══ Supplied data
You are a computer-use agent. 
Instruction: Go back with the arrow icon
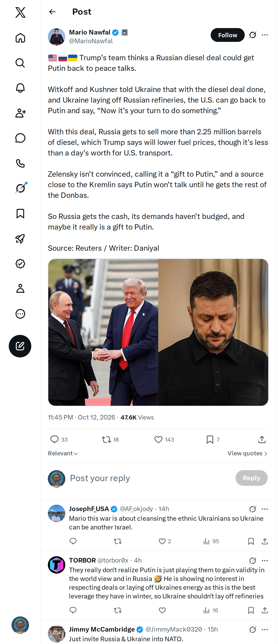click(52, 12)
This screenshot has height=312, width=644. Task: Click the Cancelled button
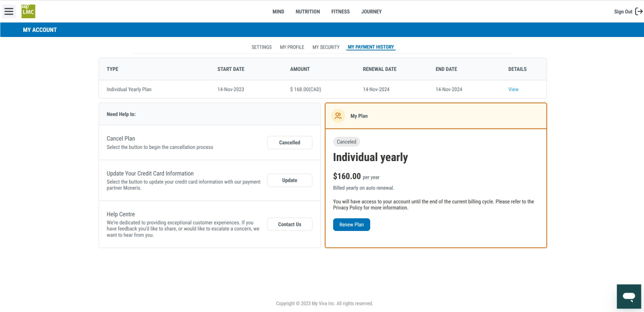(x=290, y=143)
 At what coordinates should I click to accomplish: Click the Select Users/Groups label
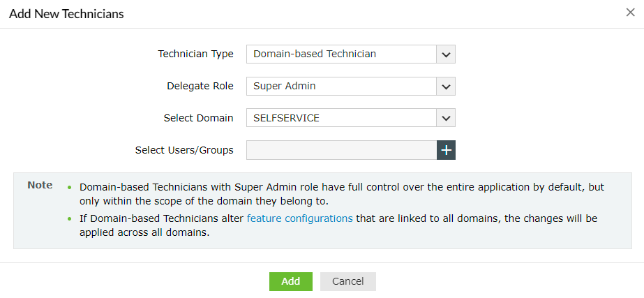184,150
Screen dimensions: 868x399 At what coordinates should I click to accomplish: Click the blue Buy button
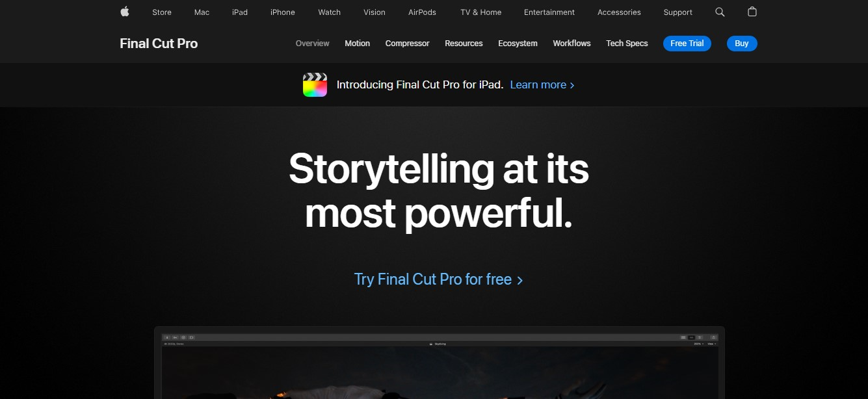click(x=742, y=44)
════
- **Requirement**:
A verbatim copy of the data, with all pictures omitted, is the required output.

- **Result for this task**:
You are a computer-use agent. 
Instruction: Go back with the arrow icon
click(52, 12)
This screenshot has height=312, width=644. Task: Click the Cancelled button
(x=290, y=143)
 At what coordinates should I click to accomplish: Click the Select Users/Groups label
184,150
Screen dimensions: 868x399 At what coordinates should I click to accomplish: Click the blue Buy button
click(x=742, y=44)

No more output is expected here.